Running the policy server

The rd serve command starts a live inference server that streams camera observations and robot proprioception to a remote policy over WebSocket using the chiral protocol.

Usage

rd serve

The server binds on 0.0.0.0:8765 by default. Connect a chiral policy client to ws://<host>:8765.

Action space

By default the server operates in EE pose mode. The policy receives observations and returns a 20-D flat action vector:

[l_xyz(3), r_xyz(3), l_rot6d(6), r_rot6d(6), l_grip(1), r_grip(1)]
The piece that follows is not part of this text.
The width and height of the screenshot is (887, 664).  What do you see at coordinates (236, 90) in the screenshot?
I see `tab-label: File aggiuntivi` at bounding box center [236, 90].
Poses are in each arm's own base frame (left arm in left-base frame, right arm in right-base frame) — the same convention used in lowdim.npz during shardification.

The server solves IK on-the-fly to convert the policy's EE pose target into joint commands, seeding each solve from the current measured joint positions for a warm-started, smooth solution.
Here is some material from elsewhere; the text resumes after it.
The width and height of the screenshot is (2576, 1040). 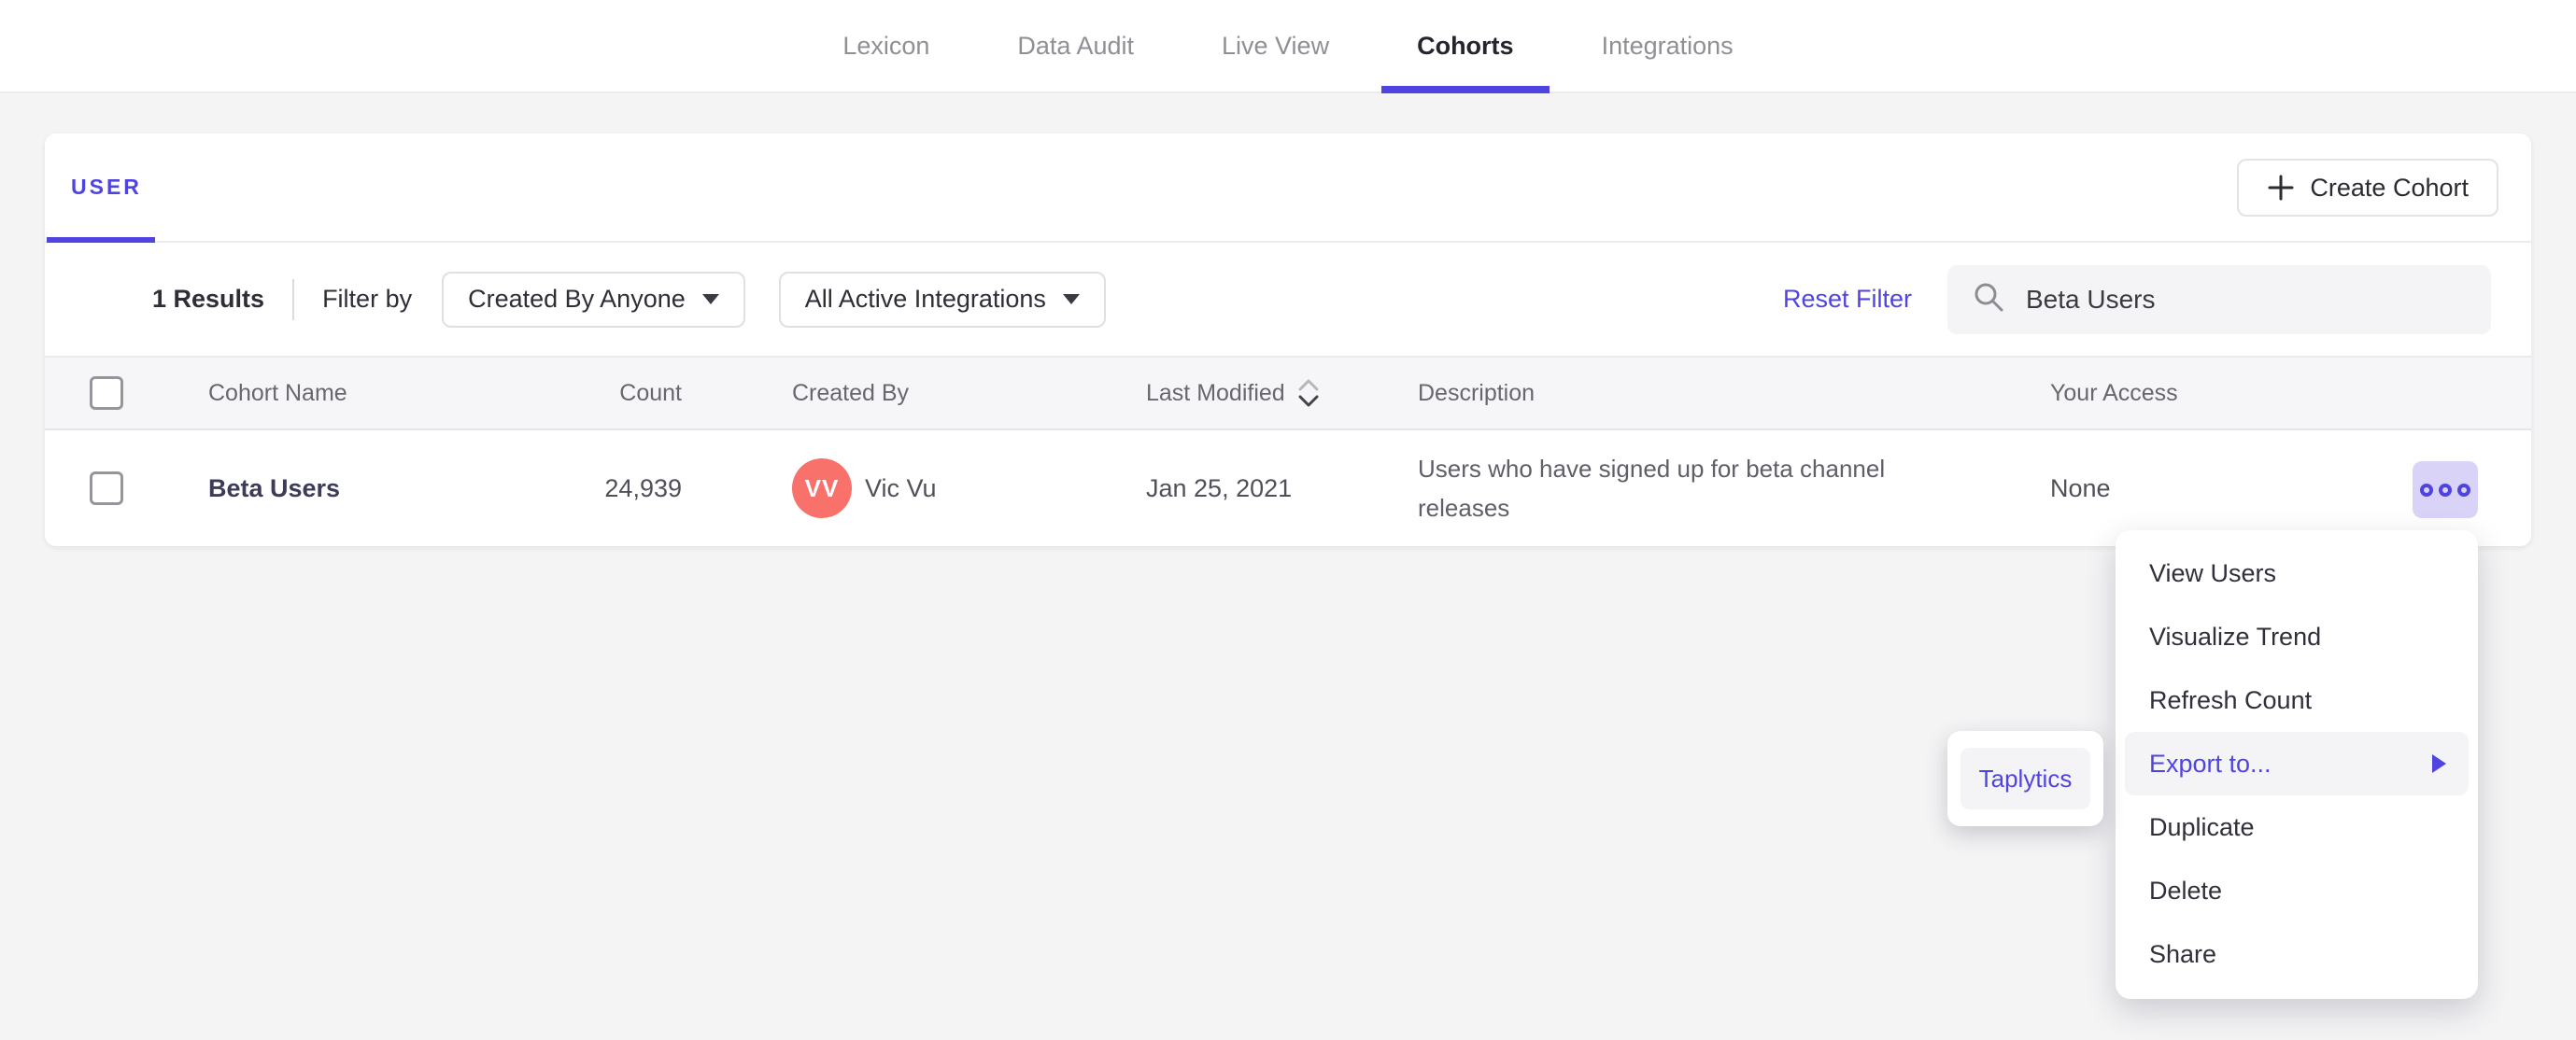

To operate in joint mode instead (14-D, right arm first):

rd serve --action-type joint
--action-type Action dims Layout
ee_pose (default) 20 l_xyz(3) + r_xyz(3) + l_rot6d(6) + r_rot6d(6) + l_grip(1) + r_grip(1)
joint 14 l_joints(7) + r_joints(7)

Depth backends

The server supports three depth backends for ZED cameras, selected with --stereo-method:

Backend Flag Description
ZED SDK (default) --stereo-method zed On-device NEURAL_LIGHT depth. No extra setup required.
Fast Foundation Stereo --stereo-method ffs GPU-based foundation model stereo depth. See Installation.
TRI Stereo --stereo-method tri_stereo TRI's learned stereo model. See TRI Stereo Depth.

For learned stereo backends, depth inference for all cameras runs in a single dedicated thread to avoid GPU contention. The model is loaded once at startup.

# Use TRI Stereo c64 (default variant)
rd serve --stereo-method tri_stereo

# Use the lighter c32 variant
rd serve --stereo-method tri_stereo --tri-stereo-variant c32

Safety

The server enforces a per-step joint delta limit. If any joint command deviates from the current measured position by more than --max-joint-delta radians, the server prints an error and calls os._exit(1) before sending the command.

# Tighter limit (default is 0.2 rad)
rd serve --max-joint-delta 0.1

A footpedal e-stop is attached automatically if present. Pressing the left pedal immediately triggers an emergency stop: arms are held at their current positions for 5 s, then moved to home, and the server exits.

Options

Option Default Description
--host 0.0.0.0 WebSocket bind address
--port 8765 WebSocket port
--action-type ee_pose Action space: ee_pose (20-D IK) or joint (14-D direct)
--stereo-method zed Depth backend: zed, ffs, or tri_stereo
--ffs-scale 1.0 FFS input resize scale
--ffs-iters 8 FFS update iterations
--tri-stereo-variant c64 TRI Stereo variant: c64 or c32
--max-joint-delta 0.2 Safety limit in radians per step
--no-depth false Disable ZED depth sensing (skips NEURAL_LIGHT inference for faster startup and lower GPU load)
--resize-images 384x384 Resize images to HxW before sending to the policy. Pass empty string to disable.
--camera-config-file ~/.config/raiden/camera.json Path to camera config
--calibration-file ~/.config/raiden/calibration_results.json Path to calibration file

Run rd serve --help for the full list.